WHAT YOU WILL DO:
According to the forum discussion about RAM for Vegas, how much RAM does Cliff Etzel currently have installed?

#### SOURCE PASSAGE

Cliff Etzel wrote on 5/27/2018, 12:57 PM

...With regards to RAM - I read some place else here on the forums that Vegas can't utilize more than 32GB of RAM - is that correct? I currently have 16GB installed and was thinking about installing another 16GB for a total of 32GB of RAM in addition to getting a newer discreet GPU.

I'm afraid I don't know, and I don't recall reading that. An extra 16GB certainly won't do any harm, particularly if you want to do other intensive stuff on the computer while it's rendering, but this 3-year old discussion indicates that 16GB is enough. I got 32GB on my current machine, but really because I was building a machine for the long-run and just wanted to make RAM a non-issue.

That has been my thinking about "future proofing" in the longer term for RAM. It seems though that Vegas utilizes RAM more efficiently - something that Adobe has never gotten right - They recommend the more ram the better and machines built from companies like Puget Systems, etc clearly show that - bragging about how you can spec as much as 128GB of Ram to run Premiere and After Effects... And I'm guessing Resolve as well.

########
#### DATASET RECORDS

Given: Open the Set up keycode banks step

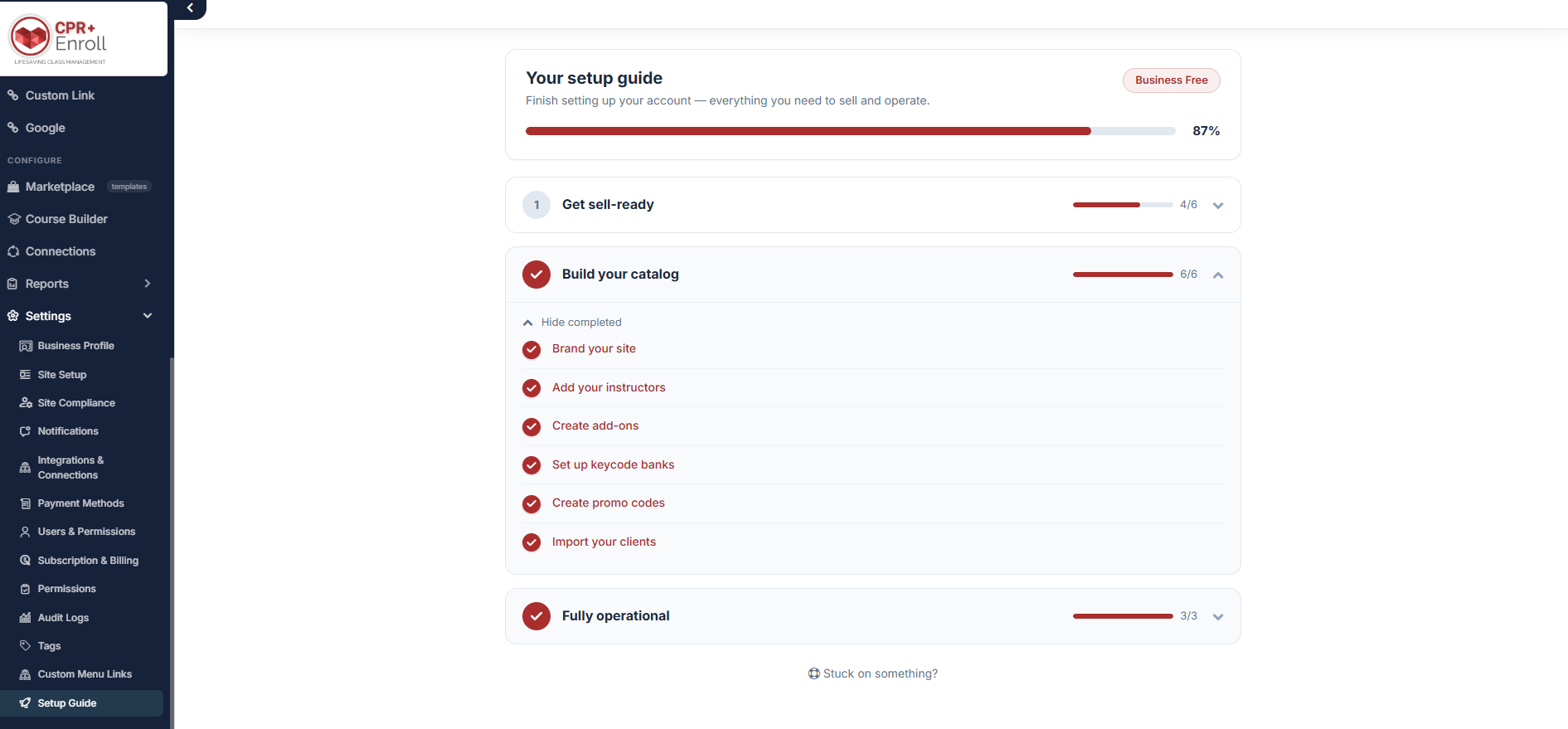Looking at the screenshot, I should tap(613, 464).
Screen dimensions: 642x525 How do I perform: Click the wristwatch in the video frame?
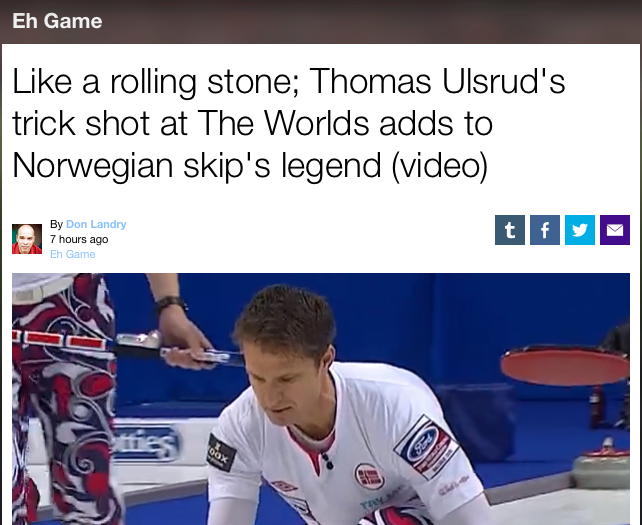coord(171,303)
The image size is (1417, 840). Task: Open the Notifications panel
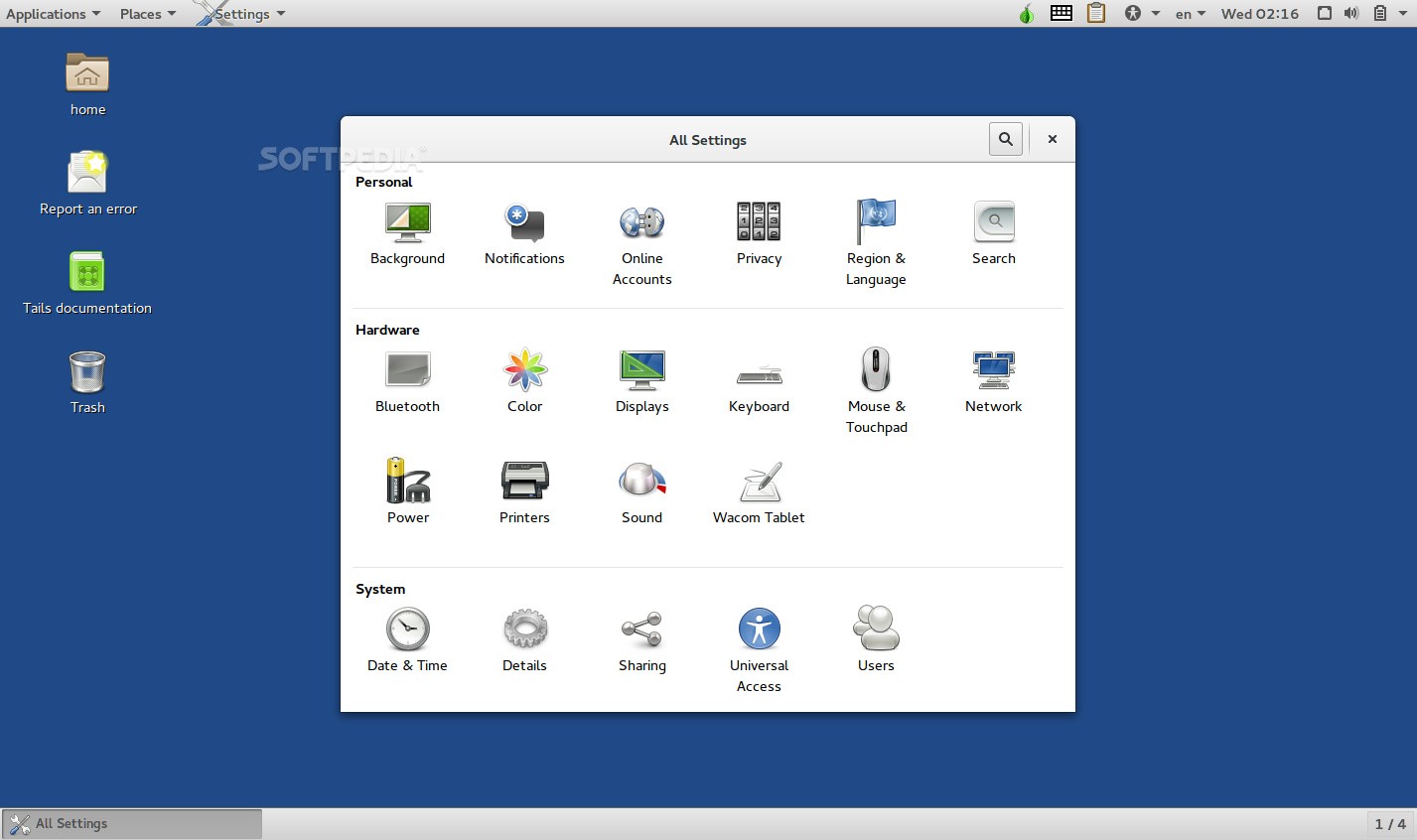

########

EXERCISE ANSWER:
16GB